Поднялась суматоха. Я осталась стоять у окна. Готовиться? К хорошему я готова. Плохое пусть приходит внезапно, зачем его ждать?
— Сейчас награды будут вручать! Командующий приезжает.
— Награды?!
— Да.
— Тогда все понятно.
— Что понятно?
— Значит, скоро опять пойдем в наступление…
Я давно уже сделала для себя некий вывод: если дождь прекратился, и дорога подмерзла, и вручили награды за прошлое, значит, можно укладывать вещмешок и потуже наматывать портянки.

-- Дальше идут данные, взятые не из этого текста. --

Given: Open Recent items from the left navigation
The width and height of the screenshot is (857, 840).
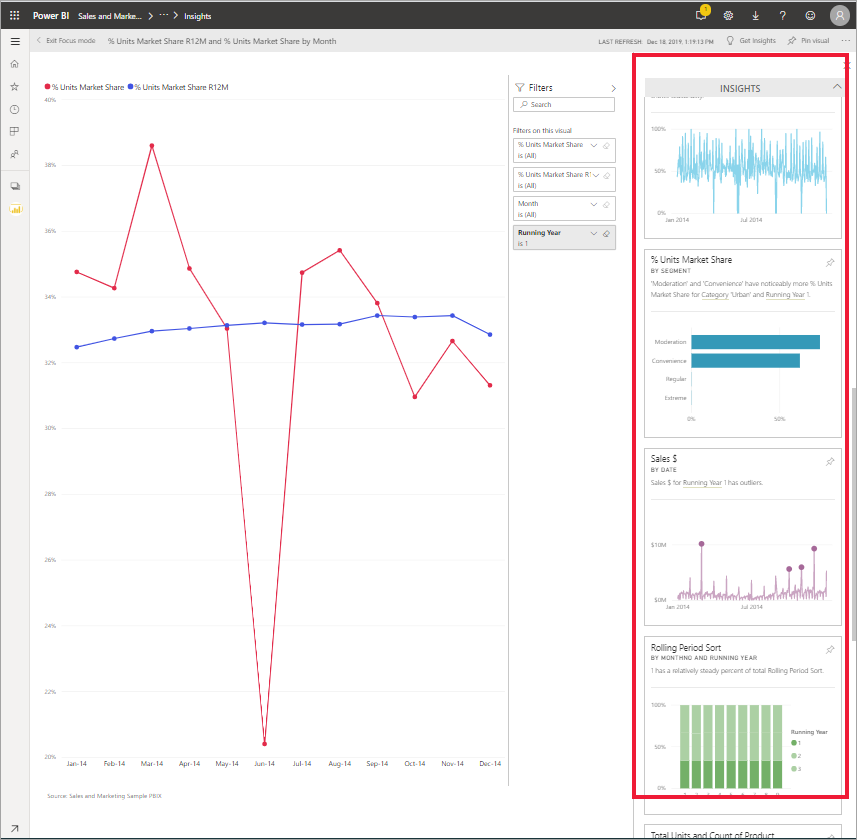Looking at the screenshot, I should [x=14, y=109].
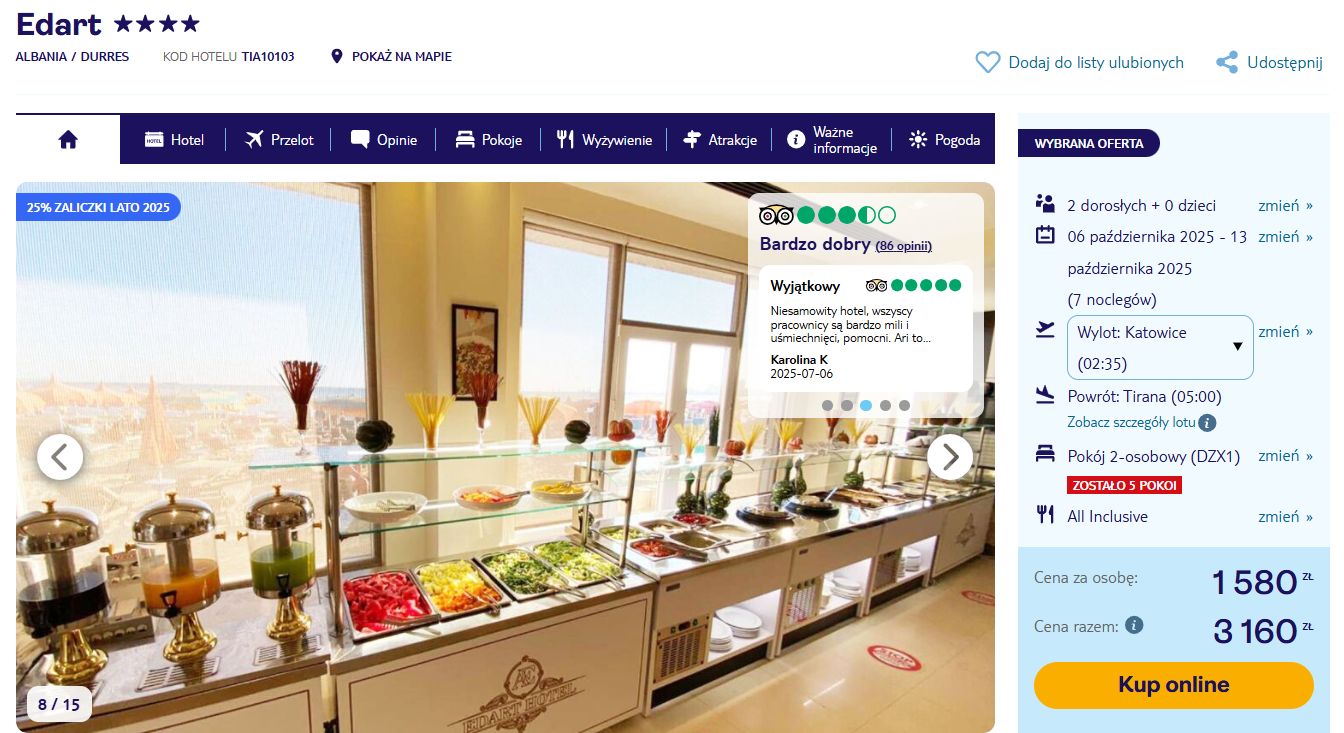Switch to the Wyżywienie tab
1344x733 pixels.
[x=604, y=140]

Дорога опять будет дальняя. На этот раз, может быть, до Берлина.
К трем часам дня полки выстроились на огромной лесной поляне, среди голых берез, прямо перед трибуной, спешно сколоченной и украшенной хвоей и алыми полотнищами. Сбоку трибуны разместились армейские оркестранты с ярко начищенными медными трубами.
Уже несколько раз подавали команду «смирно», и Бордятов, прищурив глаз, тяжело ступая, ходил перед строем. Убедившись, что все в полном порядке, он крякнул довольно, кивнул: «Так держать», повернулся молодцевато и пошел, печатая шаг, с рукою у козырька, навстречу командующему.

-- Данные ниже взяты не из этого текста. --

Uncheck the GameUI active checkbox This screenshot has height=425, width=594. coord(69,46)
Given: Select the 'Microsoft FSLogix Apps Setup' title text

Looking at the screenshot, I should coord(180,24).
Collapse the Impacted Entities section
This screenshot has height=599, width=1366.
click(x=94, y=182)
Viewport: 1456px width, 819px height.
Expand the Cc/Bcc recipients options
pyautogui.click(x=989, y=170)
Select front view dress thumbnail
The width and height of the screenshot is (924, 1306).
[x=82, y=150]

Красные бархатные пятна знамен, блики солнца на трубах, золотое шитье генеральских погон, рев моторов воздушного патруля, прикрывающего церемонию празднества с воздуха, — все смешалось перед глазами. Вдруг припомнилось многое, но совсем не то, что хотелось бы сейчас вспомнить: бои в Белоруссии, форсирование Днепра. Припомнился, например, вкус холодного молока в первой польской деревне. Золотые шары, цветущие в палисадниках. И польская девочка, белокурая, лет четырех, стоявшая на коленях перед распятием:
— Матка бозка… Пан Езус!
Потом вспоминалось и вовсе не к месту: круглые, словно хлебы, немецкие мины на обочинах дорог, дым пожарища над Спас-Деменском, трупы власовцев, качающиеся на ветру перед огромной, молчаливой толпой. Мы стояли в этой толпе с Иваном Федоровичем Трусовым, приехавшим к нам в дивизию из армейской газеты, и смотрели, как подъехали грузовики к деревянным столбам с перекладиной, как солдат ловко кинул петлю на шею власовцу и как тот глядел куда-то прямо перед собой, только чуть пошевеливая плечами. Руки его были связаны позади, за спиной.
Из толпы кто-то крикнул власовцу что-то грубое, и все засмеялись. Кто-то свистнул в три пальца. А я подумала: «Значит, я хуже, слабее этих людей, сейчас засмеявшихся». Потому что мое горло свело судорогой…
А потом я видела ров, где лежали наши расстрелянные мужчины и женщины, вместе с детьми, убитые выстрелами в затылок, все голые, в глине, ничком.
За пережитое не дают ордена. А может быть, их надо давать и за это? Чем обыденней будни, чем медлительней дни обороны, тем глубже, темней рубцы на душе. Бой как ветер, он сметает все грязное, наносное. А будни, будни… Вот что самое страшное. Но за них — не дают!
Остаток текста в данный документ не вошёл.